It’s becoming harder to predict what’s important — especially over the long term — and machine learning is underperforming the hype around its ability to help us in this department. So how then do we make good decisions and how do we help our clients make good decisions?
Can events be accurately described as historic at the time they are happening? Claims of this sort are in effect predictions about the evaluations of future historians; that is, that they will regard the events in question as significant. Here we provide empirical evidence in support of earlier philosophical arguments that such claims are likely to be spurious and that, conversely, many events that will one day be viewed as historic attract little attention at the time. We introduce a conceptual and methodological framework for applying machine learning prediction models to large corpora of digitized historical archives. We find that although such models can correctly identify some historically important documents, they tend to overpredict historical significance while also failing to identify many documents that will later be deemed important, where both types of error increase monotonically with the number of documents under consideration. On balance, we conclude that historical significance is extremely difficult to predict, consistent with other recent work on intrinsic limits to predictability in complex social systems However, the results also indicate the feasibility of developing ‘artificial archivists’ to identify potentially historic documents in very large digital corpora.
The current state of the art in predicting what will turn out to be important — even with the assistance of the heavily hyped category of tools know as machine learning — is pretty unimpressive. I wonder what this implies for the question of how we help clients (and ourselves) make better decisions about where to invest, how exactly to invest, and how to think about this question from a strategic viewpoint.
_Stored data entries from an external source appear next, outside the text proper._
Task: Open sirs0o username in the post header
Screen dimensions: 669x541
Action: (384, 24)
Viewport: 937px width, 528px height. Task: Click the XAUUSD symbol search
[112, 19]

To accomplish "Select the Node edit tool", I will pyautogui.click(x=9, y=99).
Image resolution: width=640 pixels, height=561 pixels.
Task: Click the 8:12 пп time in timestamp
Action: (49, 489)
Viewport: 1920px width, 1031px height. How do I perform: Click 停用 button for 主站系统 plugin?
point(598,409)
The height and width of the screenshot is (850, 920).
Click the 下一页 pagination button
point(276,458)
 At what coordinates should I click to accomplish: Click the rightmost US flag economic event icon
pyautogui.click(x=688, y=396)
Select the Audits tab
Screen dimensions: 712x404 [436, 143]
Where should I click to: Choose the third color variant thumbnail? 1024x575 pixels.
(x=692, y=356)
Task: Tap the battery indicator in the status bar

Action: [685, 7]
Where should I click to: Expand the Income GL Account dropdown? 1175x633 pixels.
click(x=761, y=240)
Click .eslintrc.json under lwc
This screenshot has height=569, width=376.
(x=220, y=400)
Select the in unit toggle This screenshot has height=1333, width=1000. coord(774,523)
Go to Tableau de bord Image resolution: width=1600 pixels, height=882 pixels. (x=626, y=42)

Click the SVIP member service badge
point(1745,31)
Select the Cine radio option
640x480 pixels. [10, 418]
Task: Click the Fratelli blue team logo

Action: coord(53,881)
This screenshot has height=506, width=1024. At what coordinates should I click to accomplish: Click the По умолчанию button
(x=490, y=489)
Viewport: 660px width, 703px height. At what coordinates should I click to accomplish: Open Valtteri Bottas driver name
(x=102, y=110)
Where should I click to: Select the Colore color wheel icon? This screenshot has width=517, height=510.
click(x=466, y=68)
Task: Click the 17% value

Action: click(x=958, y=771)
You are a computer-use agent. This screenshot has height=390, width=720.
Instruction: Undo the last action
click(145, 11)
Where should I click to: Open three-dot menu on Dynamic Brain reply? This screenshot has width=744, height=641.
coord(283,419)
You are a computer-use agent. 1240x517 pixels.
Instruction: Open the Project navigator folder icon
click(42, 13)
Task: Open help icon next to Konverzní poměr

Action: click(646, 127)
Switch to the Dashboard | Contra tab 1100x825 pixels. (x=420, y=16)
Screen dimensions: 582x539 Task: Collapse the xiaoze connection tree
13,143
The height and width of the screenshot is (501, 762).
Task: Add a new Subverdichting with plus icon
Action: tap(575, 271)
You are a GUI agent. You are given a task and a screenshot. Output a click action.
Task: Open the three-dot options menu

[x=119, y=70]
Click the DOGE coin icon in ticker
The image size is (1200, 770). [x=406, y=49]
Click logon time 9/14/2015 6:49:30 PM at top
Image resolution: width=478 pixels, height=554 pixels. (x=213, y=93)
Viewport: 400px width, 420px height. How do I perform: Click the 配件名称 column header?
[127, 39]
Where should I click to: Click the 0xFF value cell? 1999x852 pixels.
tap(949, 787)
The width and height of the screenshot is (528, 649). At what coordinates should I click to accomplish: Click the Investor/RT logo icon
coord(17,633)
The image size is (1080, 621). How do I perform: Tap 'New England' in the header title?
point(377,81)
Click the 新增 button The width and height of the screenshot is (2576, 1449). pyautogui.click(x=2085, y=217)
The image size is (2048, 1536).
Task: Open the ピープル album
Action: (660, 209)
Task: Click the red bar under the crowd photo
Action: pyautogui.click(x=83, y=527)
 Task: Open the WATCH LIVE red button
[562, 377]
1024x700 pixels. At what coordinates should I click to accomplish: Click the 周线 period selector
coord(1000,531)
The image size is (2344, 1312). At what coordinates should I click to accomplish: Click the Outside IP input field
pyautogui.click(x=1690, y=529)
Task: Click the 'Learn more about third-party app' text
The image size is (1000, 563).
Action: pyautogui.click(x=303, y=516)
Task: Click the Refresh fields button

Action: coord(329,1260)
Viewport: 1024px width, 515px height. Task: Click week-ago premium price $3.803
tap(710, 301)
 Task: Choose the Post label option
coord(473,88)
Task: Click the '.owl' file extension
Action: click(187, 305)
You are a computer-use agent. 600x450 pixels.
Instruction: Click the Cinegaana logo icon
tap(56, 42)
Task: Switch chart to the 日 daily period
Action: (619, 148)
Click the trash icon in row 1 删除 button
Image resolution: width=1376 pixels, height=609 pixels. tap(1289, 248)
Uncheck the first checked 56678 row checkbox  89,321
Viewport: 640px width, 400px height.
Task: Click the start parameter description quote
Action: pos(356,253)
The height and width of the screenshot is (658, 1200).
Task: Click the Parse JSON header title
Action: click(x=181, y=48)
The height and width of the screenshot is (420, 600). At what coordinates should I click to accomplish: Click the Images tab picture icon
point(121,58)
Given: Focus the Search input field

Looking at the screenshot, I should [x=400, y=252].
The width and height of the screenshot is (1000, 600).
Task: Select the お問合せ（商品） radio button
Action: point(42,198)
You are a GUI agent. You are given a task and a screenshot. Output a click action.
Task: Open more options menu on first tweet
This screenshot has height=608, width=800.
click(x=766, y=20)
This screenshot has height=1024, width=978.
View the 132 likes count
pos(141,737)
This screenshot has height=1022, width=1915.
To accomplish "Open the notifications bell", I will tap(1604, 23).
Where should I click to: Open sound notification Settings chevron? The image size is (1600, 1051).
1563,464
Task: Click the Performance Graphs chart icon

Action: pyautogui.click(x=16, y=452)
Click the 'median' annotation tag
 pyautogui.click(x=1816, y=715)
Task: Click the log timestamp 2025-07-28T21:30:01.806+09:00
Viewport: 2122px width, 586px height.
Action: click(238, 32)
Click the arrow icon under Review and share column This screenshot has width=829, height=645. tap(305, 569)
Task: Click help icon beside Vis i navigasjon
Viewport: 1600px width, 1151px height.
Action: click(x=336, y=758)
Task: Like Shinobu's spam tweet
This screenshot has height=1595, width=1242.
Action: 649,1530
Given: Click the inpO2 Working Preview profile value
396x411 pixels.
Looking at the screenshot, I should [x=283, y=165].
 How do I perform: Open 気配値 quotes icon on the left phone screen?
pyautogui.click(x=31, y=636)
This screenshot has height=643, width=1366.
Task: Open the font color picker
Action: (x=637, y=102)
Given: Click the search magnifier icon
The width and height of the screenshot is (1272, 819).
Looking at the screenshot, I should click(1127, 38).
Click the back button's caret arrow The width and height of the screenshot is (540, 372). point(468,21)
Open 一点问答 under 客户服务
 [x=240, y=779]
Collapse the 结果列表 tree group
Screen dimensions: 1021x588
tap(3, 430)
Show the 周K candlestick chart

First, it seems we’ve always known that predicting the future is difficult. So research proving that it’s… difficult to predict the future… isn’t all that surprising, except perhaps for the finding that current machine learning (ML) models don’t help all that much.
Might this cultural understanding of the difficulty of predicting future events explain the usage of benchmarking?
A measurement of the quality of an organization’s policies, products, programs, strategies, etc., and their comparison with standard measurements, or similar measurements of its peers. The objectives of benchmarking are (1) to determine what and where improvements are called for, (2) to analyze how other organizations achieve their high performance levels, and (3) to use this information to improve performance.
Benchmarking is about figuring out what peers or competitors are doing, abstracting that into a set of measurements, and then trying to change what you/your client does to achieve similar or better results.
You’ve probably heard that saying: “you are the average of the 5 people you spend the most time with”. This is us as individuals “benchmarking” the group of the 5 people we spend the most time with and using that information to inform our own decisions, which results in us becoming more and more like that group of people.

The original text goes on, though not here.